London d. 24 März 1867
17, Half Moon Street Piccadilly.
Liebe, verehrte Freundin,
längst schon hatte ich mir vorgenommen Ihnen einen Gruß von hier zu senden, aber von dem Getriebe hat kein Mensch einen Begriff, der es nicht selbst mitgemacht. So bleibt mir denn auch heute nur zu Wenigem Zeit, aber, Ihre Theilnahme für mich kennend, dachte ich, es würde Sie wohl freuen zu hören, daß ich hier eine außerordentlich warme Aufnahme gefunden habe, und die musikalische Empfänglichkeit sehr gewachsen finde. Das Leben ist aber ein höchst anstrengendes, und die pecuniären Vortheile stehen in keinem Verhältniß zu den Anstrengungen; nur, wenn man lange hier bleibt (z. B. zehn Jahre lang Stunden giebt von Früh bis Abend) kann man zu etwas kommen, was man aber dabei verliert, das geben Einem alle Schätze der Welt nicht zurück. Nein! „bleibe im Lande und nähre Dich redlich und behalte ein frisches Herz und einen klaren Geist!“ Das aufreibende dieses Lebens empfindend habe ich mich auch fest entschlossen, die Frühjahrs-Saison nicht mitzumachen, und nach dem Palmsonntag abzureisen, was die Leute hier gar nicht begreifen; Alles jagt hier nach so Viel wie möglich, Jeder denkt nur an sich, und hat nicht Zeit zur Theilnahme für Andere. Um Alles in der Welt könnte ich hier nicht leben, doch, das sage ich Ihnen im Vertrauen – ich spreche nicht gern laut darüber, denn, wie gesagt, man hat mich so gut aufgenommen, daß es mir fast leid thut, so wenig Sympathie für England haben zu können.
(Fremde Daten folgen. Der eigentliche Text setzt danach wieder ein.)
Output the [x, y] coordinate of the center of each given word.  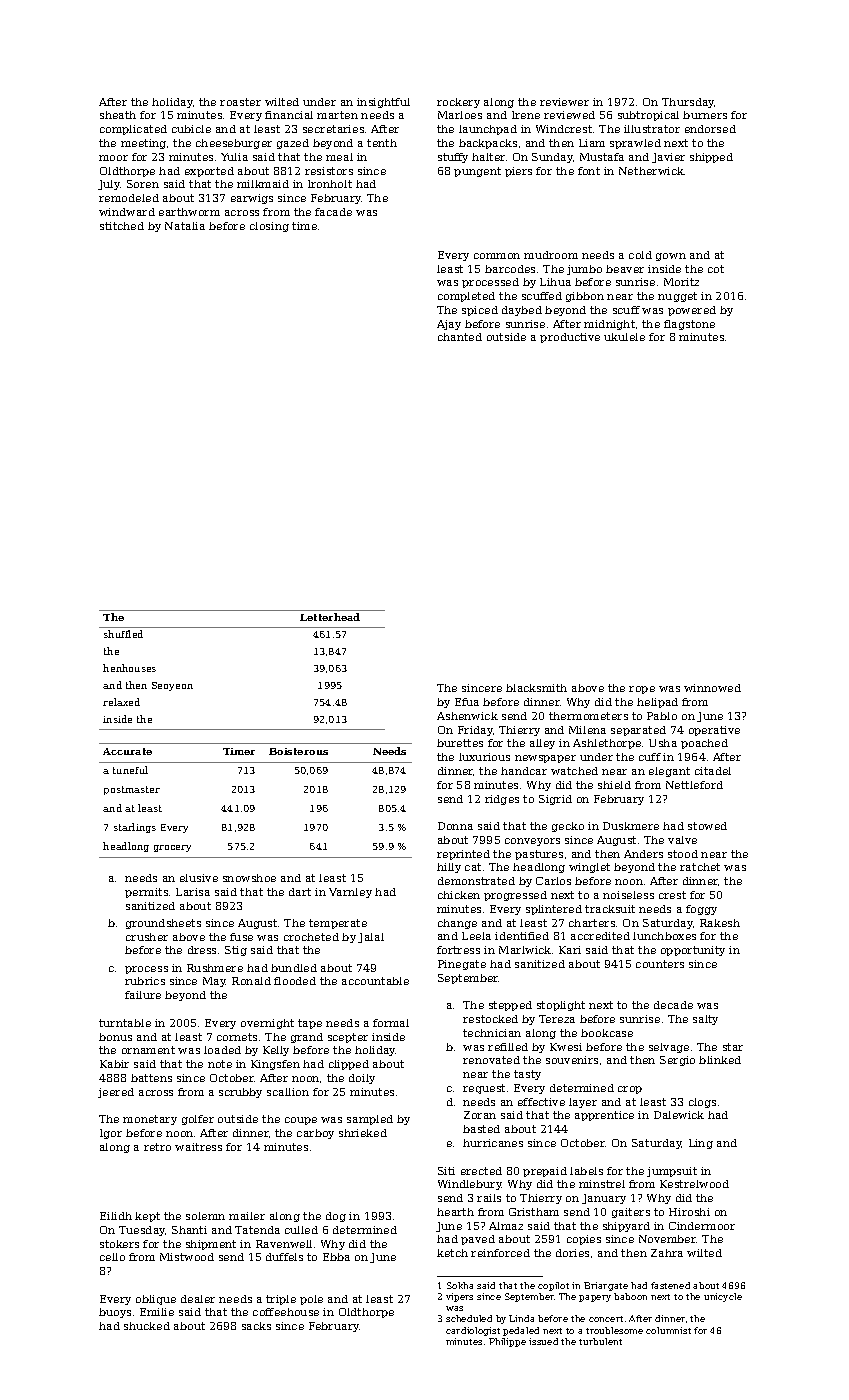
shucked [147, 1326]
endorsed [710, 129]
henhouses [129, 668]
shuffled [123, 634]
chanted [460, 337]
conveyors [532, 842]
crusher [147, 937]
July [109, 185]
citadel [713, 771]
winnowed [712, 688]
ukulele [624, 337]
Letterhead [330, 617]
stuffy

Wie gern erführe ich, wie es Ihnen und all Ihren Lieben geht? der Winter war schlimm für rheumatische Leiden, und oft habe ich an Sie gedacht. Was würden Sie wohl sagen, müßten Sie ’mal solch Kälte und Zug ertragen, wie wir hier die ganze Zeit! – Mit meiner Gesundheit steht es gar nicht gut, und ich fürchte, ich werde am Ende doch nach Carlsbad müssen, was sich zu Ostern wenn ich in Düsseldorf bei meiner Freundin bin, entscheiden wird! Haben Sie schon Sommerpläne gemacht? gehen Sie ’mal wieder in die Schweiz? Rigi? Eine Schülerin klopft, ich muß schließen. Seyen Sie 1000 mal gegrüßt mit Ihrem theuren Manne, sagen Sie auch sonst alles Schöne Ihren lieben Angehörigen, und denken Sie manchmal meiner
Ihre
Ihnen von ganzem Herzen
ergeb
Clara Schumann.
Marie trägt mir ihre angelegentlichsten Empfehlungen auf.